From the article:
That Google memo about having “no moat” in AI was real — and Google’s AI boss disagrees with it
Just a couple of months ago, a leaked memo said to be from a Google researcher cast doubt on the company’s future in AI, stating that it has “no moat” in the industry — and now, we seemingly have confirmation that it was real. In an interview with Decoder, Demis Hassabis, the CEO of Google’s DeepMind, told The Verge that although he believes the memo was legitimate, he disagrees with its conclusions.
“I think that memo was real. I think engineers at Google often write various documents, and sometimes they get leaked and go viral,” Hassabis said. “I think it’s interesting to listen to them, and then you’ve got to chart your own course. And I haven’t read that specific memo in detail, but I disagree with the conclusions from that.”
The memo, which was obtained by SemiAnalysis from a public Discord server, says that neither Google nor OpenAI have what they need to succeed in the AI industry. Instead, the researcher claims “a third faction has been quietly eating our lunch”: open-source AI models that the researcher says are “faster, more customizable, more private, and pound-for-pound more capable.”

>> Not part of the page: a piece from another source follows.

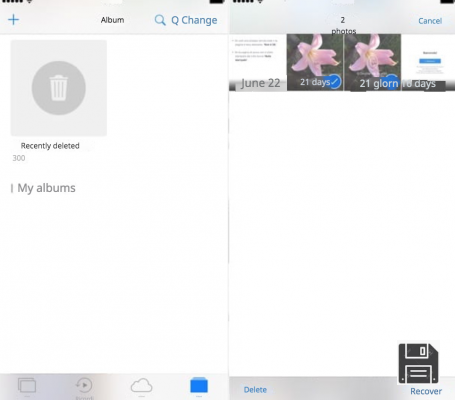Click the floppy disk save icon
Screen dimensions: 455x400
point(418,363)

But Hassabis is less pessimistic about Google’s future in the AI industry. He believes that the competitive nature of the company’s researchers will help push Google to the forefront of AI, adding that the newly merged Google Brain and Google DeepMind teams, which Hassabis was asked to lead, will likely result in more breakthroughs.

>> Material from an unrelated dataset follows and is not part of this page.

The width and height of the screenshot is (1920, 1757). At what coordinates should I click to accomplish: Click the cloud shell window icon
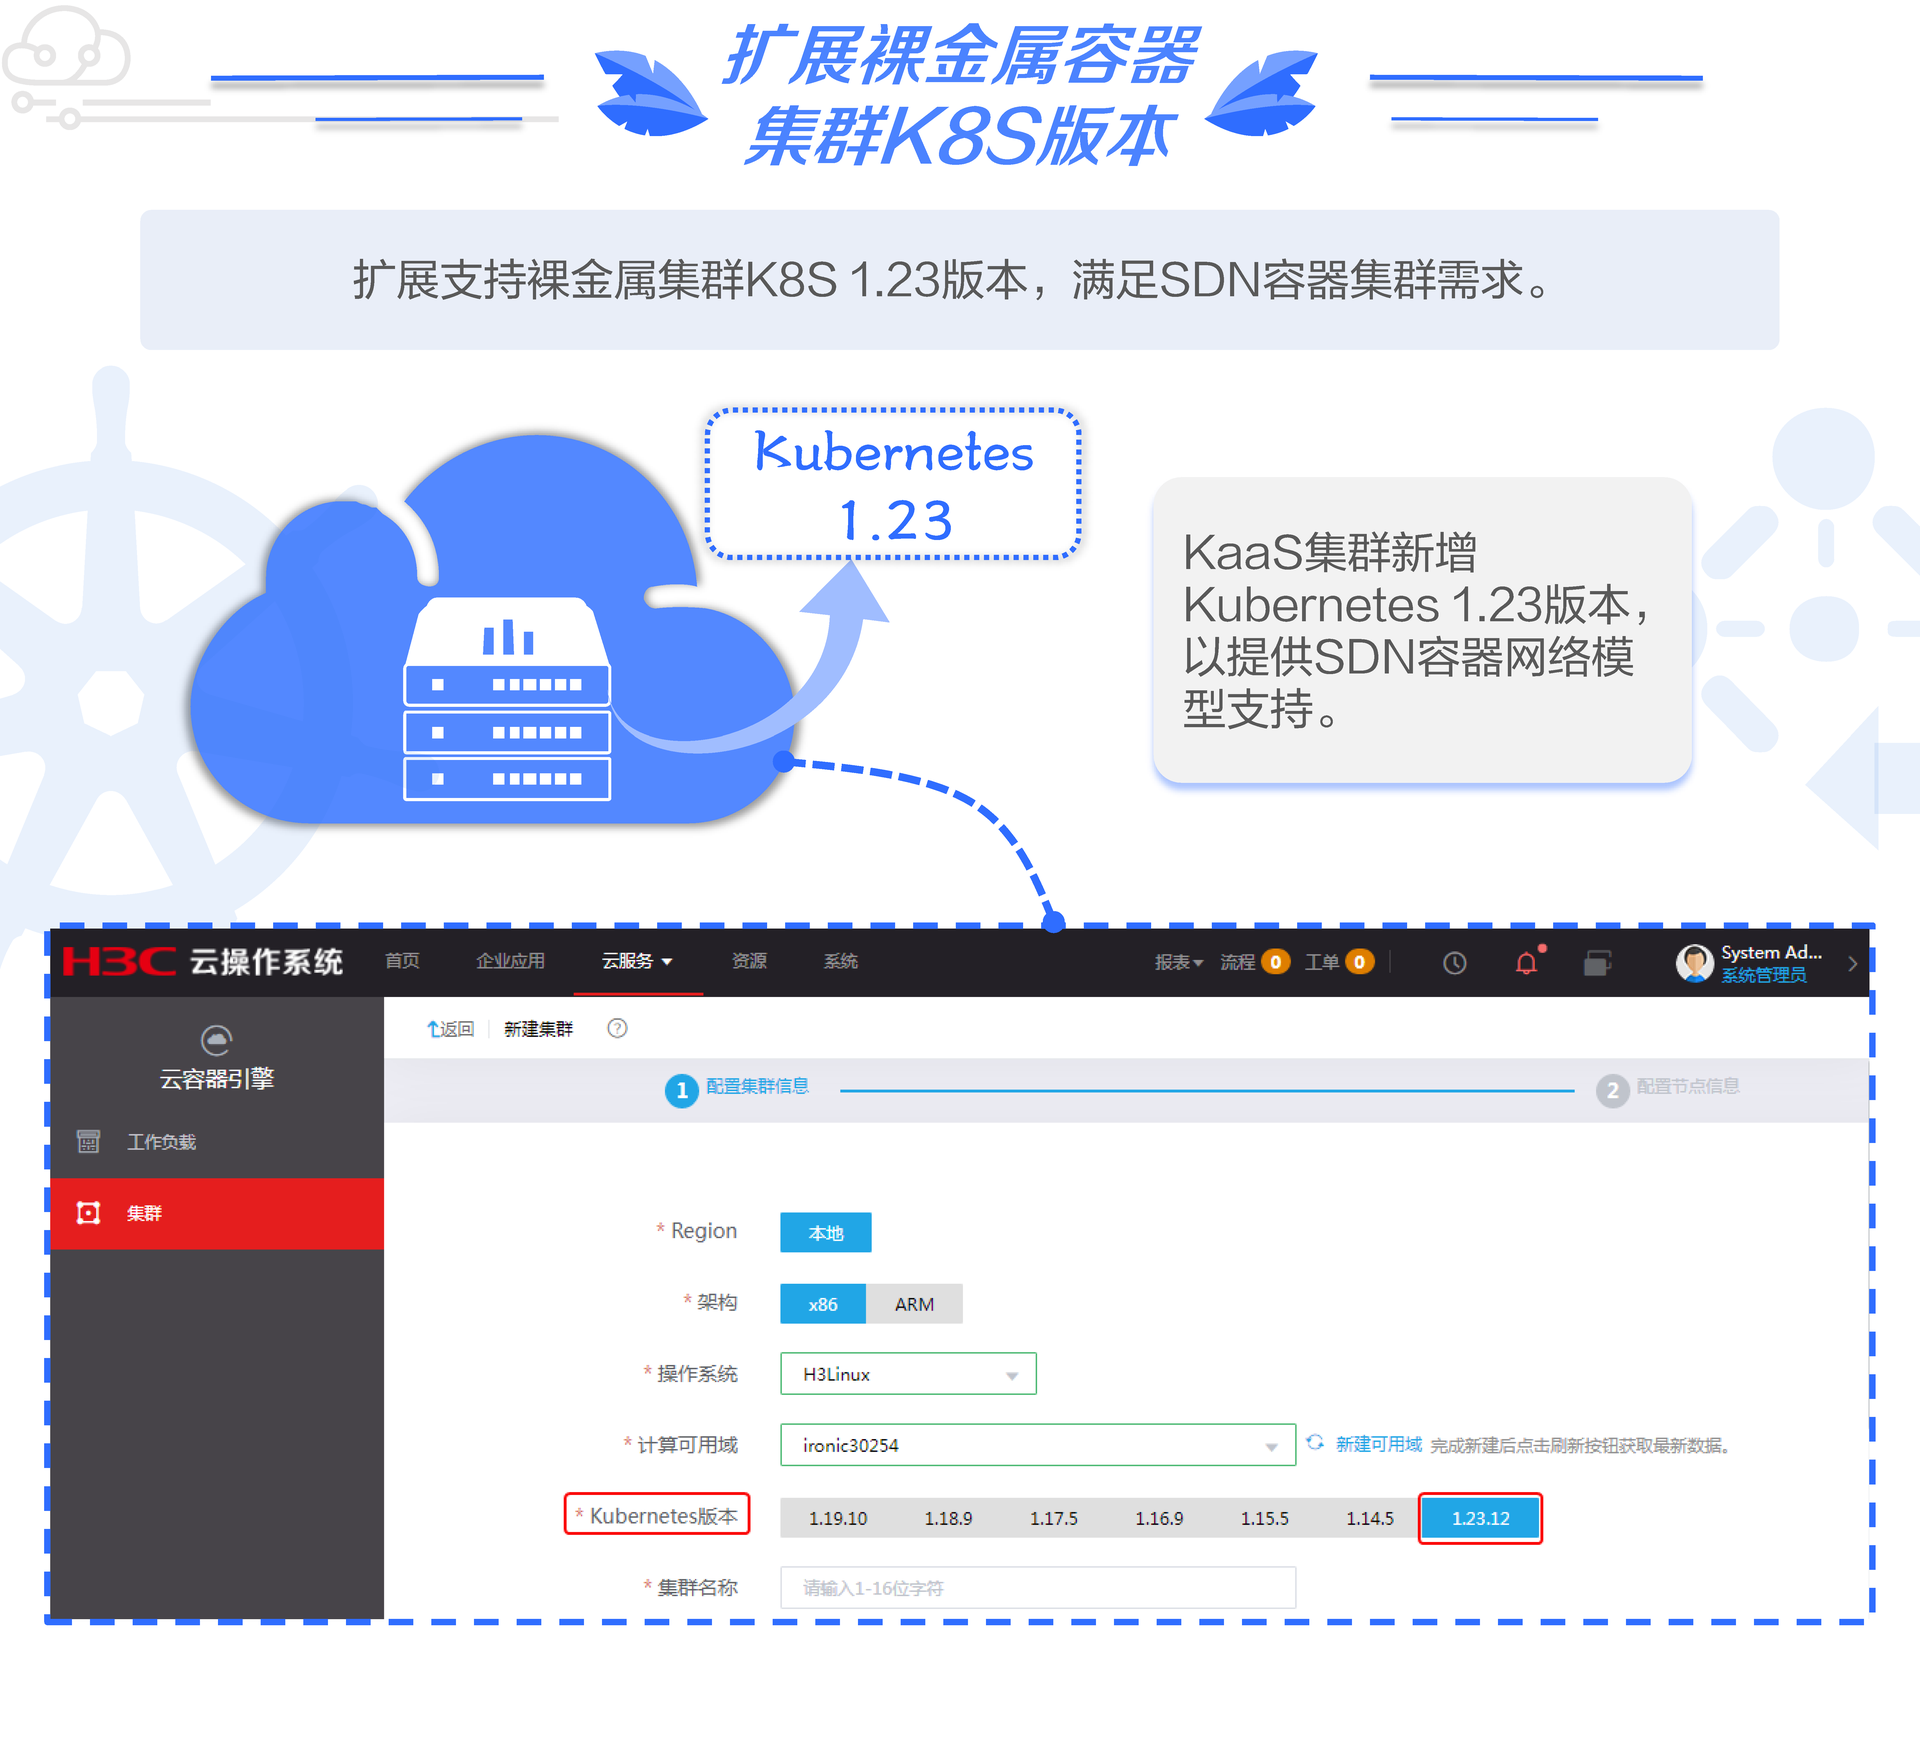coord(1597,963)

“Look at the history of what Google and DeepMind have done in terms of coming up with new innovations and breakthroughs,” Hassabis said. “I would bet on us, and I’m certainly very confident that that will continue and actually be even more true over the next decade in terms of us producing the next key breakthroughs just like we did in the past.”
And I disagree with it too. And it’s not because of how good the models are in technical terms, the corporate juggernauts are only just ahead of OSS on that front… it’s server space and the money to acquire it that is the moat.
An average internet user will not install the Vicunas and the Pygmalions and the LLaMAs of the LLM space. Why?
For one, the field is too complicated to get into, but, more importantly, a lot of people can’t.
Even the lowest complexity models require a PC + graphics card with a fairly beefy amount of VRAM (6GB at bare minimum), and the ones that can go toe-to-toe with ChatGPT are barely runnable on even the most monstrous of cards. No one is gonna shell out 1500 bucks for the 4090 just so they can run Vicuna-30B.
They are gonna use online, free-to-use, no BS, no technical jargon LLM services. All the major companies know that.
ChatGPT and services like it have made the expectation: “just type it in, get amazing response in seconds, no matter where”.
OSS can’t beat that, at least not right now. And until it can, the 99% will be in Silicon Valley’s jaws.
Have you looked into AIHorde?
It’s clearly harder to use than the commercial alternatives but at first glance it doesn’t seem to bad.
It looks about as complicated as setting up any of the other volunteer compute projects (like SETI@home).
I didn’t know about it, but it looks really neat. Gonna give it a spin to help me summarize documentation.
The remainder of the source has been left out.